Transcript
A (0:09)
This is a studio both and production. Many of the bravest never are known and get no praise, but that does not lessen their beauty. Louisa May Alcott. Perhaps the most compelling and significant aspect of the Israel Keys case for me is that of the many victims who at this point are missing persons or both missing persons and John or Jane Does. The idea that someone you love could be lost in the world, that you're left to constantly wonder what happened to them? Are they hurt? Are they alive? Did they disappear of their own volition? Did they meet with foul play? Was there something I didn't know? Was there something I did or something I could have done? It's a mystery, yes, but.

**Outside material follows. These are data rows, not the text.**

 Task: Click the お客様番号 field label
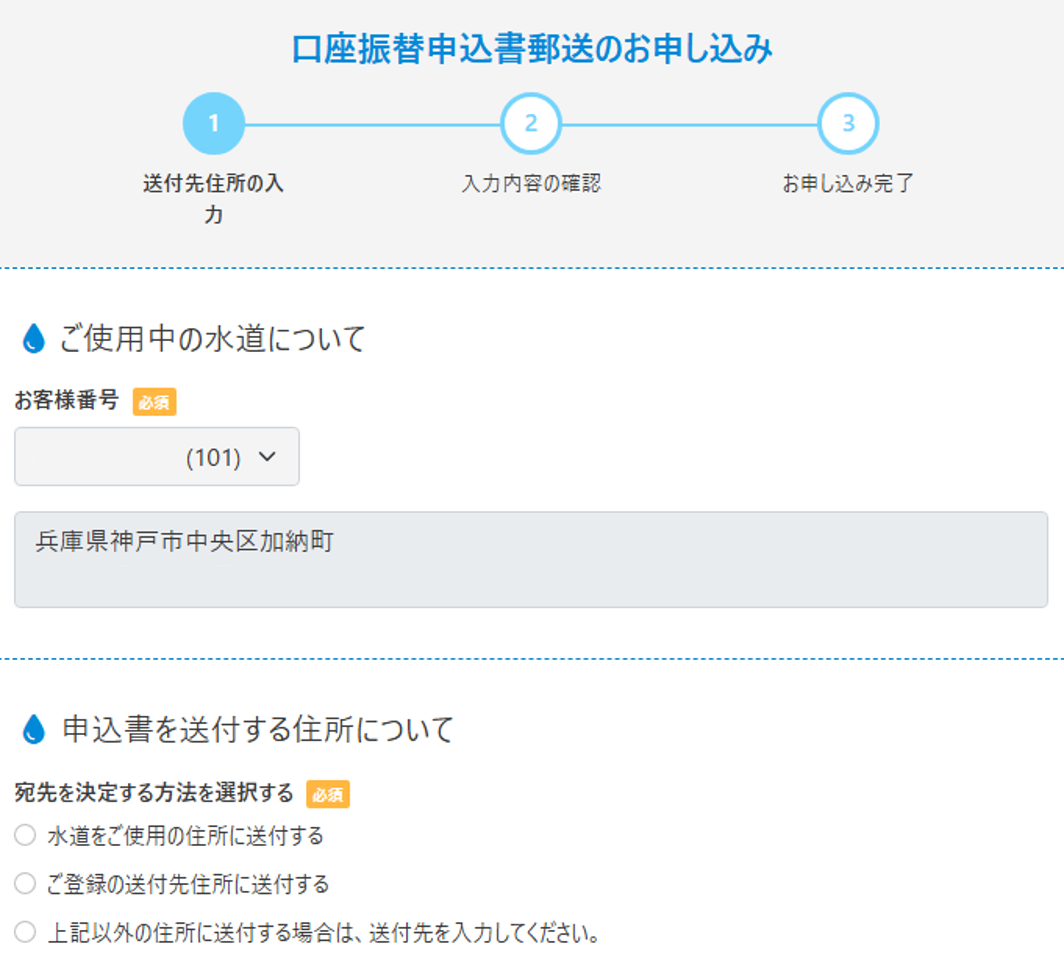pyautogui.click(x=67, y=402)
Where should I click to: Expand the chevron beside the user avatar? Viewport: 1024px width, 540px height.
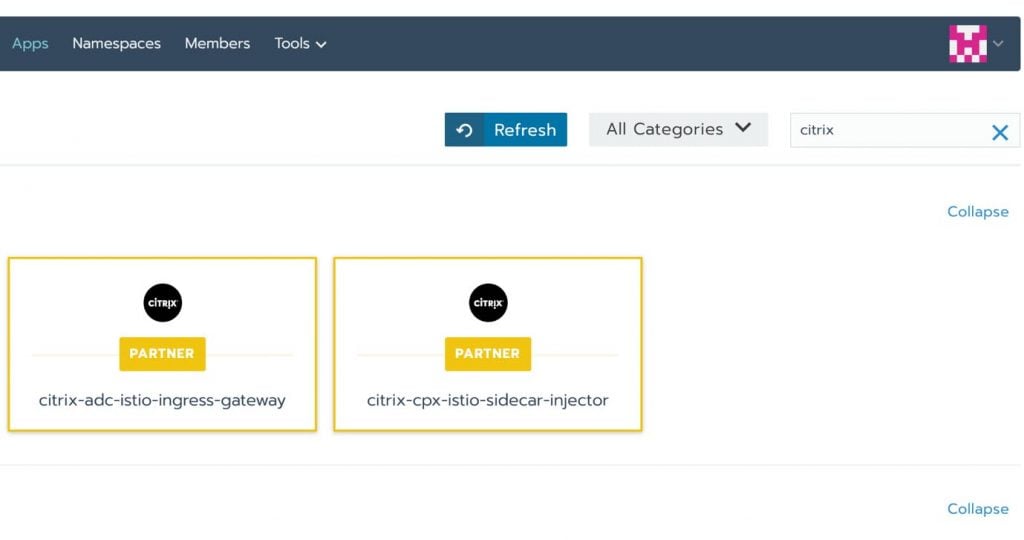coord(998,44)
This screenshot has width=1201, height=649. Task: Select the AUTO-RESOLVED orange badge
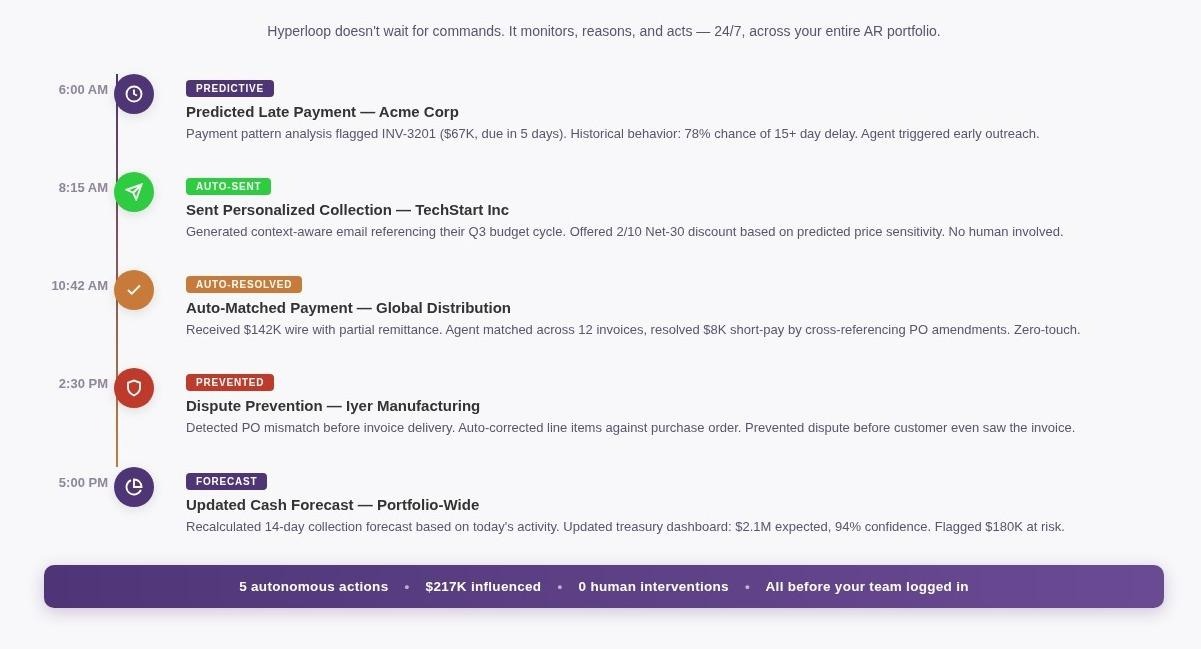pyautogui.click(x=244, y=284)
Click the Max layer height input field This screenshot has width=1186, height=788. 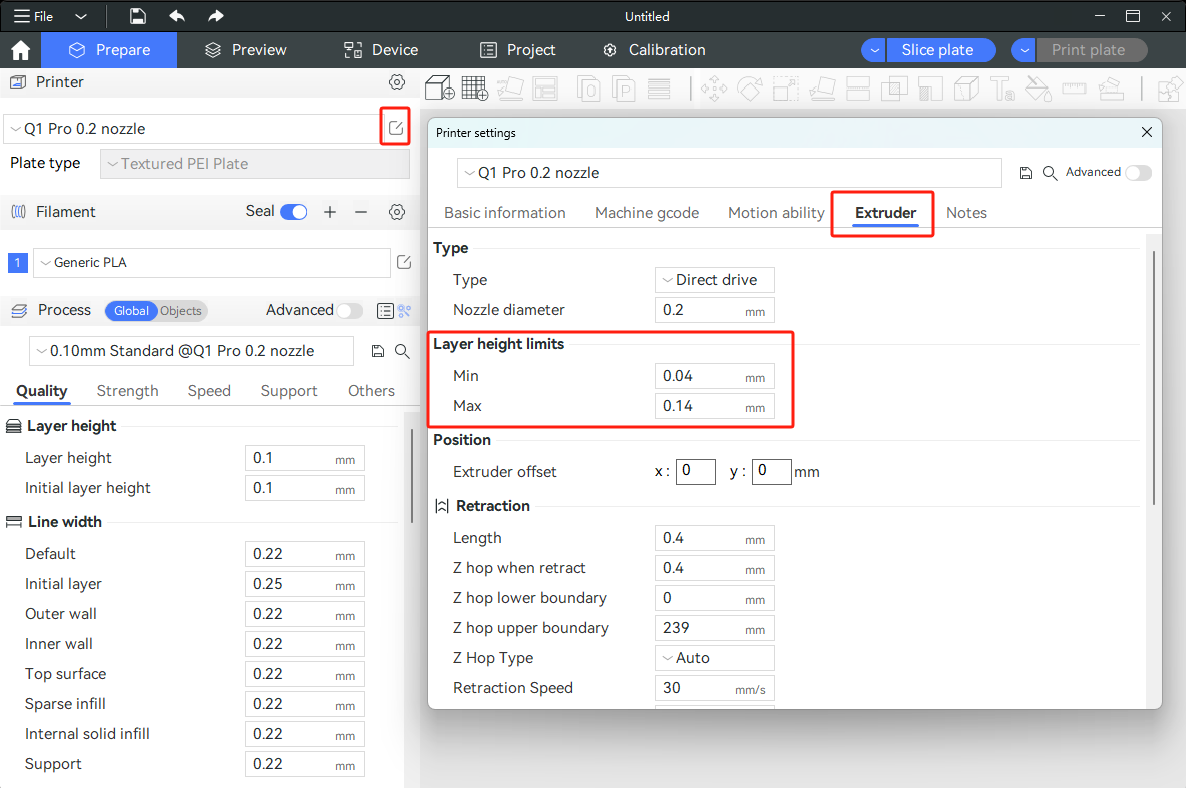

But a mystery of the most heartbreaking kind. There are so many stories of people spending their entire lives desperately trying to find their loved ones, desperately trying to find answers with no peace, with little reconciliation. It's perhaps the slowest and cruelest torture Keyes ever inflicted. A torture that for some, never ends. In NAMUS alone, there are 78 still unidentified bodies that have been recovered Since June of 2000, when Keyes returned from his army deployment in Egypt. And that's in Washington state alone. 78 stories with no resolve, 78 families with no resolve, 78 lives whose deaths can't even be dignified with a name. And as we well know, NAMUS is by no means a complete catalogue of loss. It's merely an unfinished chapter in a book full of unfinished chapters that never seems to end. I've reviewed almost every single one of those 78 does, but it was two researchers for the podcast who were able to narrow down those 78 does, and using maps and data, tell some pretty eerie and familiar stories, stories we'll share over the next two episodes. This is my friend Kaz, who's a prosecutor and board member for the nonprofit organization founded by Bruce Maitland, Pro Private Investigations for the Missing. Kaz really got the ball rolling in terms of taking a look at does in Washington state and later in the Northeast.
B (3:22)
So where I started was, you know, like, everybody kind of had, like, a niche that they fell into, and we were all. I felt like we were also, like, working on this assumption that none of the people had been found already, which made me think of NAMUS and the Unidentified Persons function on namus. So I thought if we go through NAMUS for a chunk of time, that would cover the QIES timeline that everybody else has been working on. Maybe we can see if any of those John or Jane does would match up to the, to the. To the people that we were the victims, potential victims that we were looking at, and find out if they had already been compared and ruled out or if they hadn't been compared at all. And, you know, judging by, you know, time, location, the keys kind of like, you know, touchstones, like things that we've been. That we've been seeing come up over and over again, like boat. Boat launches, boat ramps, outhouses, coffee shops, you know, wooded areas, etc. Cemeteries. You see if any of those things were in the areas of these unidentified persons that have already been found. So I started with Washington, because we know that he spent a lot of time in Washington and a lot of the murders, we think, took place in Washington. So I went in, I punched in as my search criteria John and Jane does between January of 1997 to the present, and it returned 93 unidentified people.